# [Your goal]
Return the lines from the start of the data through the line with "You are a computer-use agent. 2465x1423". Include both of those lines and no others.

== Records shown

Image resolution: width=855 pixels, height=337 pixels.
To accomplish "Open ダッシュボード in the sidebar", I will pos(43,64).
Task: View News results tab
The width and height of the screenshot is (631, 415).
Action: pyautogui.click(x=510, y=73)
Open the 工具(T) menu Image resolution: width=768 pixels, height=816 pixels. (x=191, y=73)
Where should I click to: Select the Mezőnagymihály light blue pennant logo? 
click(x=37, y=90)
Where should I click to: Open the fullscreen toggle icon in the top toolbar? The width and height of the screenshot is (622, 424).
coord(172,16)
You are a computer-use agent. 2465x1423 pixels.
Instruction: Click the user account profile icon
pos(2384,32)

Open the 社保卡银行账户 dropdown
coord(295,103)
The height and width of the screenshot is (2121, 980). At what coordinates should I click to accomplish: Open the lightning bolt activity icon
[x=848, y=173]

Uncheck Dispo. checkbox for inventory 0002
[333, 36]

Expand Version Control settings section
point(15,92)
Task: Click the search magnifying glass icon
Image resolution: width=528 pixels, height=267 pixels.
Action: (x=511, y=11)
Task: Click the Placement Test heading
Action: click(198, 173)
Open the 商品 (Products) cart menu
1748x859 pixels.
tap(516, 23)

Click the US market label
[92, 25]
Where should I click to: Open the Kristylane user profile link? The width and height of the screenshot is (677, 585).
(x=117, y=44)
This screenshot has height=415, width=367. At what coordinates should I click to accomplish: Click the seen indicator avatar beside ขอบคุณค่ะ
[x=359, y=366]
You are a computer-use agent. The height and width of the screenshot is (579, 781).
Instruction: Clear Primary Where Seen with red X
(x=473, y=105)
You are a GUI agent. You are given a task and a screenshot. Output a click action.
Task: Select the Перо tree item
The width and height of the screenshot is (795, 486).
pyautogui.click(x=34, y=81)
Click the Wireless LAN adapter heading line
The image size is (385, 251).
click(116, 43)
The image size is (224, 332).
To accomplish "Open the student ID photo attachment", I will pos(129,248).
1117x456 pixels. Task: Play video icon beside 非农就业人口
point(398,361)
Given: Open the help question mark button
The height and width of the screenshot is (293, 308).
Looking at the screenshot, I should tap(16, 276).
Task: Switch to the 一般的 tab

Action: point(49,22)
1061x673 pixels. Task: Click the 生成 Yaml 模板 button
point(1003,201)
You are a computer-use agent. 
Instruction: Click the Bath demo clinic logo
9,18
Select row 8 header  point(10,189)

====

# [Answer to this task]
Image resolution: width=855 pixels, height=337 pixels.
To accomplish "Open ダッシュボード in the sidebar", I will pos(43,64).
Task: View News results tab
The width and height of the screenshot is (631, 415).
Action: pyautogui.click(x=510, y=73)
Open the 工具(T) menu Image resolution: width=768 pixels, height=816 pixels. (x=191, y=73)
Where should I click to: Select the Mezőnagymihály light blue pennant logo? 
click(x=37, y=90)
Where should I click to: Open the fullscreen toggle icon in the top toolbar? The width and height of the screenshot is (622, 424).
coord(172,16)
You are a computer-use agent. 2465x1423 pixels.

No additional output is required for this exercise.